The level of spying increased during the Civil War. Both the Confederates and the Union had networks of spies. Ulysses S. Grant in particular relied on a network of spies to help him gather intelligence about the enemy.
Much later in American history, spy networks worked for both the United States and Soviet Union. The best-known case was probably Julius Rosenberg and Ethel Rosenberg, who were convicted and executed as spies for the Soviet Union.
As is true of virtually every part of American life that has an element of drama, spies have been part of film tradition. Spy films easily connect with audiences because there is usually a clear hero and a clear villain, and there is ample opportunity to show off exotic locales, splashy new technology and enough thrills to offer the audience top-quality escapism. Some spy films are incredibly high-concept and keep the audience guessing until the final twist. Some are packed with action and do not require too much thought on the part of the audience. Some send us on flashy trips around the world and some are downright hilarious.

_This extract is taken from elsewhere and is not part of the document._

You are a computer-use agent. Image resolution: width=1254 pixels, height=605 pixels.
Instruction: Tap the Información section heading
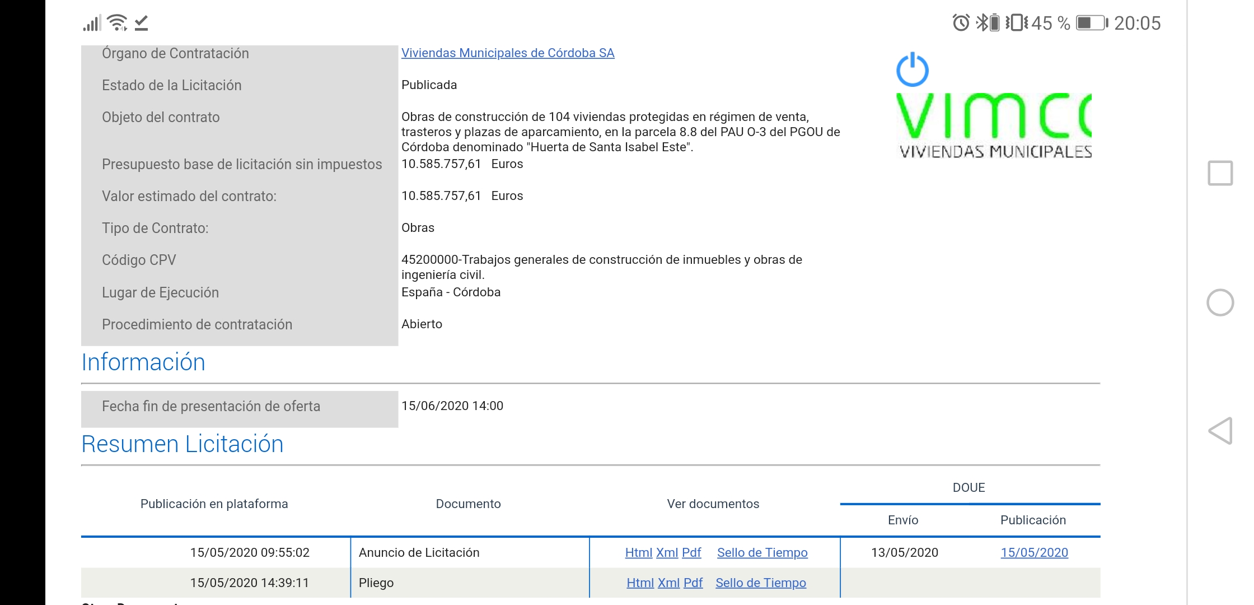coord(143,362)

To determine the best spy film, 24/7 Tempo developed an index using average ratings on IMDb, an online movie database owned by Amazon, and a combination of audience scores and Tomatometer scores on Rotten Tomatoes, an online movie and TV review aggregator, as of February 2022, weighting all ratings equally. We considered only movies with at least 25,000 audience votes on either IMDb or Rotten Tomatoes and ruled out documentaries. Only films that center on a spy or clandestine intelligence officer protagonist or deal with the theme of espionage were included. Data on cast and plot came from IMDb.
The best spy film was “Notorious,” which was released in 1946, directed by Alfred Hitchcock and starred Cary Grant, Ingrid Bergman, Claude Rains and Louis Calhern. Here are the details:
- IMDb user rating: 8/10 (97,303 votes)
- Rotten Tomatoes audience score: 91% (35,835 votes)

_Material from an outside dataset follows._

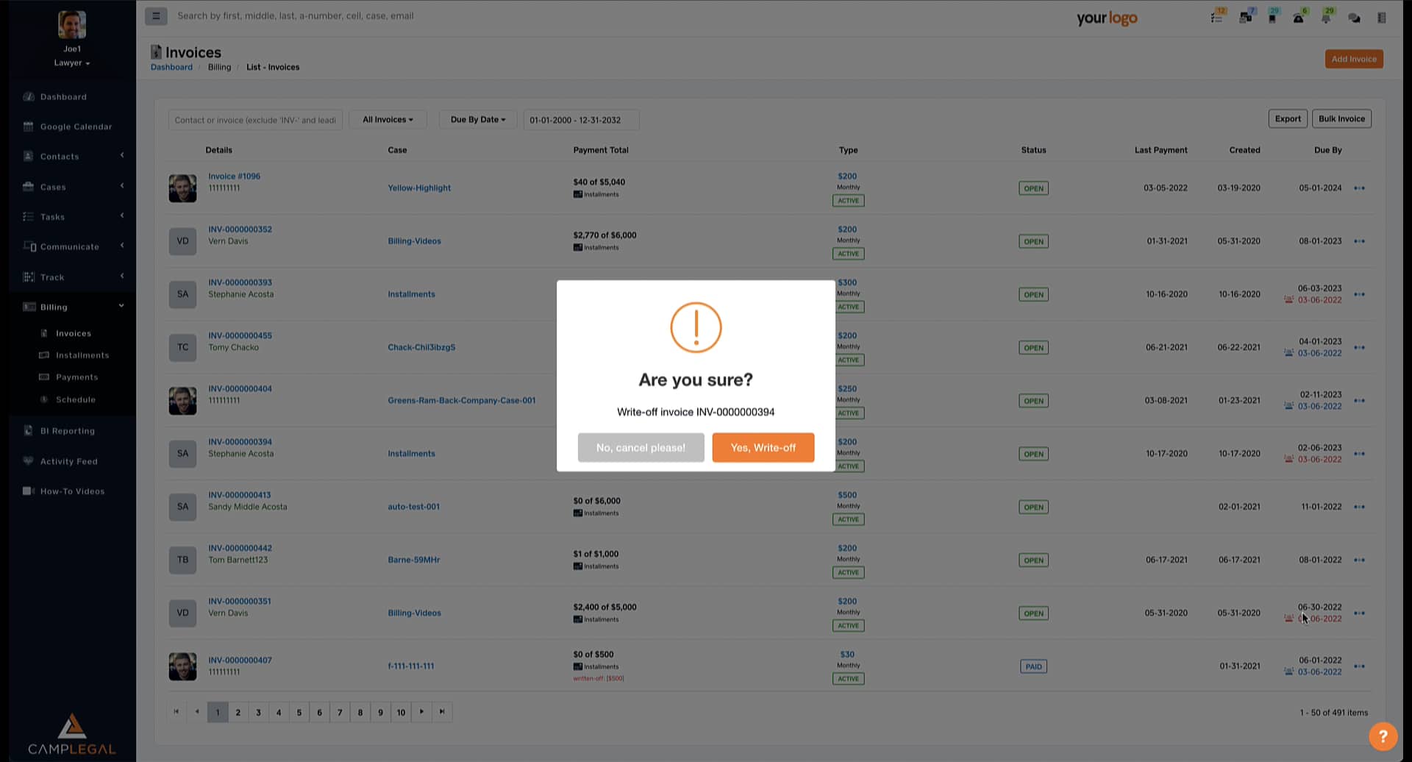
Task: Open the Payments section under Billing
Action: [76, 377]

- Rotten Tomatoes Tomatometer score: 96% (48 reviews)
This is not only the greatest spy film of all time but one of the greatest films period. In the movie, a U.S. government agent (Grant) enlists the daughter of a German war criminal (Bergman) in an effort to infiltrate a Nazi organization that moved to Brazil after World War II. The two fall in love, so it gets complicated when she is instructed to seduce the organization’s leader (Rains). The screenplay, direction, cinematography and overarching themes of trust, love and duty were all widely praised by critics, and many consider it Hitchcock’s best film.